Boerboels And Aggression – “Nature vs Nurture”

boerboel natureThere is an old adage “what you put in is what you get out”. With some rare exceptions, dogs, much like children, are a product of their owners. Owning a dog is not a right – it is a privilege – and with that privilege comes responsibility. A Boerboel is a wonderful and rewarding addition to any family, but you have to be dedicated and prepared to put in the work early on so you can reap the rewards later. While most boerboels conform to certain breed standards of behavior and personality traits, this is not an absolute science and there will be deviations. That being said, by and large the boerboel is an amazing breed of dog. Strong, loving and fiercely loyal – you would be hard pressed to find a better companion.

One of the biggest concerns raised by people thinking of adding a large dog to their family, is they fear aggression. While not unheard of, you are highly unlikely to experience this if you have raised your Boerboel right. These dogs were bred to guard and protect, they were not bred for fighting and so are not naturally aggressive like other guarding breeds. The Boerboel is very protective of his pack – they can intuitively sense a threat and similarly can also tell if you disapprove of someone’s presence BUT would never act without express instruction to do so. If however, someone was attempting to harm you, your Boerboel would bring you their left leg as a souvenir! While your Boerboel will have a baseline personality that cannot be altered, SO much can be achieved through training. Firstly, many people erroneously believe that you need to use physical force to exert your control over such a big strong dog. This is wrong, wrong, wrong! Remember, you catch more flies with honey, than with vinegar. Boerboels DO NOT respond to harsh, physical punishment. They are sensitive dogs who want to please their owners and do not understand why you are hurting them. If you are aggressive to them, then they will be aggressive back to you – plain and simple! Boerboels respond well to positive training methods and firm, consistent discipline from a loving owner. YOU are the alpha. Simple acts such as making them sit and wait for your permission to eat once their food has been put down, sets up your status as the alpha and builds a relationship with your dog based on mutual respect. Establish clearly defined parameters regarding alpha status early on and your boerboel will behave accordingly.

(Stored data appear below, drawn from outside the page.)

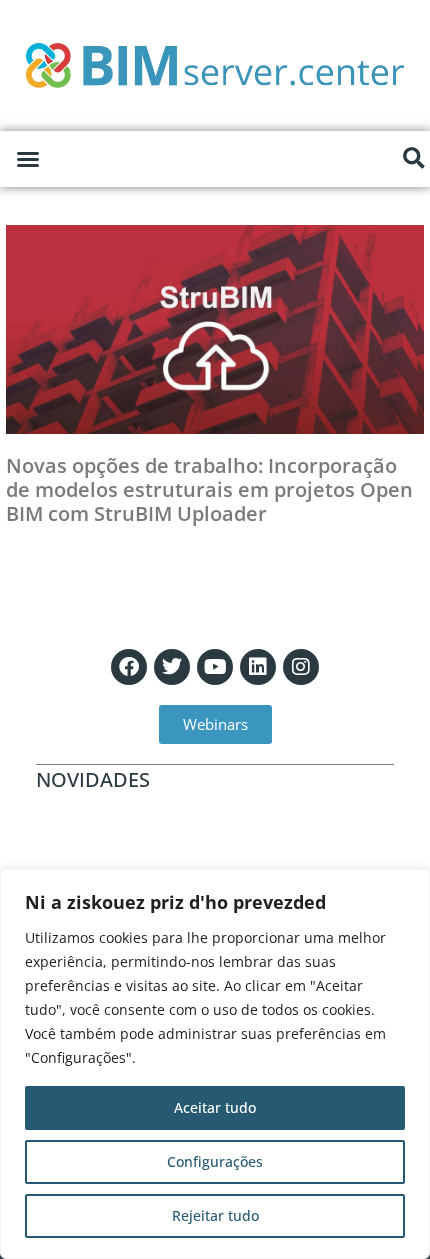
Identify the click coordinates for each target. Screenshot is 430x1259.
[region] (215, 1064)
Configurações (215, 1161)
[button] (28, 159)
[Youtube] (215, 667)
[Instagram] (301, 667)
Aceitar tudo (215, 1107)
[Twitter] (172, 667)
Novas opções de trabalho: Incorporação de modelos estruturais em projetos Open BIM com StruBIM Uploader (209, 489)
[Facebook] (129, 667)
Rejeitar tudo (215, 1215)
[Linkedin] (258, 667)
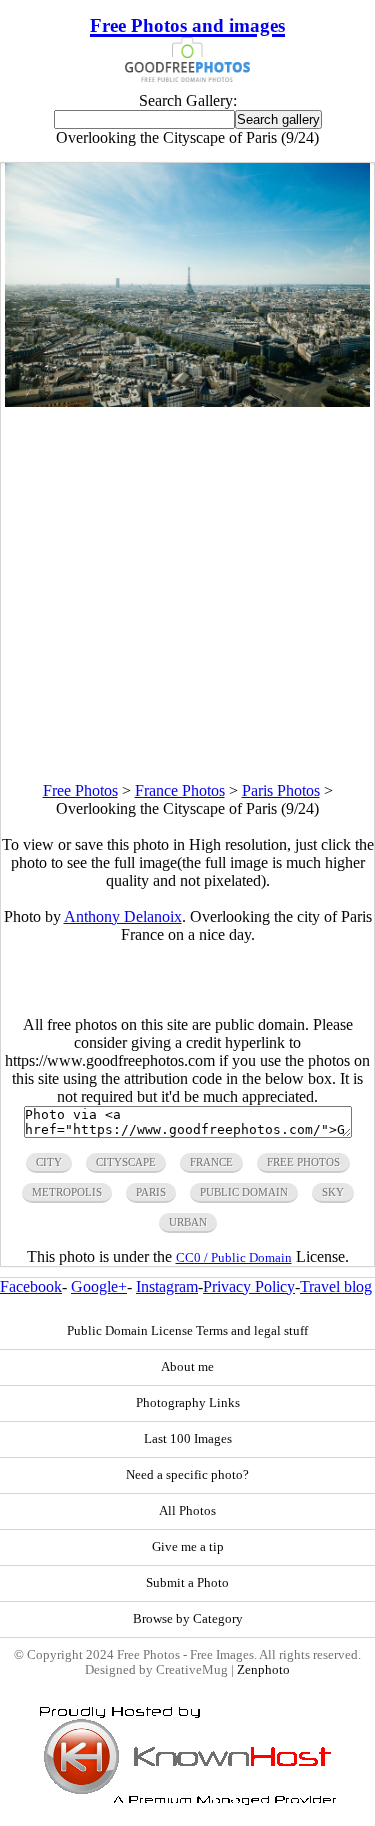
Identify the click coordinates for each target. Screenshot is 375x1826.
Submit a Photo (187, 1583)
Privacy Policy (249, 1286)
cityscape (126, 1162)
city (49, 1162)
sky (333, 1192)
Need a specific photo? (187, 1475)
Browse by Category (188, 1619)
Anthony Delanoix (123, 916)
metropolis (67, 1192)
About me (187, 1367)
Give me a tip (188, 1547)
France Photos (180, 790)
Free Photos (80, 790)
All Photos (187, 1511)
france (211, 1162)
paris (151, 1192)
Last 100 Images (188, 1439)
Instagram (167, 1286)
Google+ (99, 1286)
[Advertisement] (187, 594)
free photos (303, 1162)
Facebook (31, 1286)
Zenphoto (263, 1670)
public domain (244, 1192)
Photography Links (188, 1403)
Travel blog (336, 1286)
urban (188, 1222)
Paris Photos (281, 790)
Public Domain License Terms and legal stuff (187, 1331)
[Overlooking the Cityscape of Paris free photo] (188, 401)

Pushing the Boerboel’s Buttons

As with anyone, human or otherwise, the unknown makes you act out of character. Your boerboel is no exception.  Fear or uncertainty about a situation can cause your dog to lash out. This is a fight or flight reflex rather than a problem with aggression. You would never put your child into an unknown situation without the proper preparation, so why would you do it to your dog? If you want him to get along with other dogs, socialize him – early! Don’t take your 3 year old boerboel to the park and just expect him to fit in and get along. He will view every other dog there as a potential threat, not only to himself but to you and he will go into protection mode. He is then labelled aggressive, which is untrue. You have not prepared him to face other dogs and he is out of his comfort zone. You want him to be good with your kids – let him know that you are confidant and comfortable with the situation by praising the behavior you like and gently but firmly pushing him away if play becomes too boisterous – teach him how to play with them and teach your children the correct way to interact with your dog. If you want a family dog, make him part of your family. Give him a stake in the home and he will protect you to the death – not because he is aggressive, but because he is loyal!